Pero allí, en su aislado puesto de distribución, se vendían los periódicos que llegaban de Managua, las revistas cubanas como Carteles y Bohemia y por él, por El Camarada Zúñiga, conocí a Tarzán, Hopalong Cassidy, El Llanero Solitario, Buck Rogers y Dick Tracy, entre otros personajes de esas historietas infantiles que llamábamos <paquines>.

Nunca olvido al viejo Camarada Zúñiga, aún veo su rostro barbado, con una apariencia de seriedad inquebrantable; no era fácil en esa época declararse abiertamente comunista, pero entiendo que aparte de su sentir ideológico bastante criticado, influyó culturalmente en muchos trabajadores que salían de las profundidades de la mina buscando el sol, muy ávidos de noticias y diversión escrita y gráfica.

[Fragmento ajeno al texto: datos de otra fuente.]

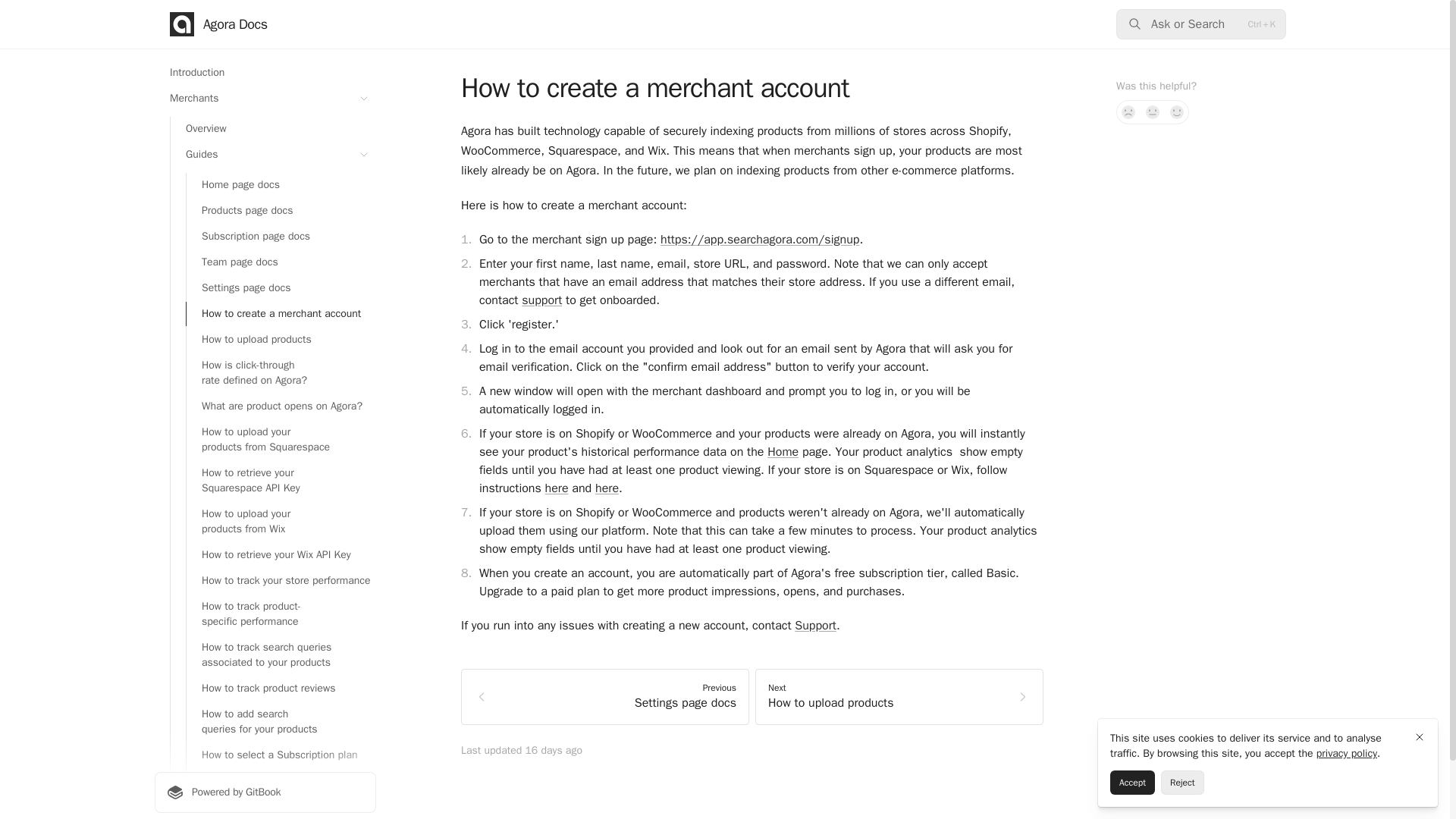
Not sure (1152, 111)
How to track product reviews (280, 688)
Guides (272, 154)
How to track search queries associated to your products (280, 654)
How to upload your products from Squarespace (280, 439)
How to track product-specific performance (280, 613)
Yes, it was! (1176, 111)
Products page docs (280, 210)
Why upgrade to a Subscription plan (280, 781)
How to track your store performance (280, 580)
Team page docs (280, 262)
How to select a Subscription plan (280, 754)
Overview (272, 128)
How to add search queries for your products (280, 721)
How is Agora different from Google advertising? (280, 806)
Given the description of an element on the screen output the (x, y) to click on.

La mina recordada clausuró sus actividades porque el oro, ya estaba muy profundo y los dueños no aprobaron mayor inversión. Al rato, todos aquellos personajes de mi niñez desaparecieron; a veces, veo sus rostros como escondidos en la maleza que se tragó caminos, carreteras e instalaciones abandonadas.

En noches serenas, algunos pobladores aledaños a las ruinas oyen ruidos que el viento disipa… pero no son más que lamentos y pesares que quedaron flotando, parecen lavarse con la lluvia y fundirse en la oscuridad con las luciérnagas que cuando niños, llamábamos <quiebraplatas>.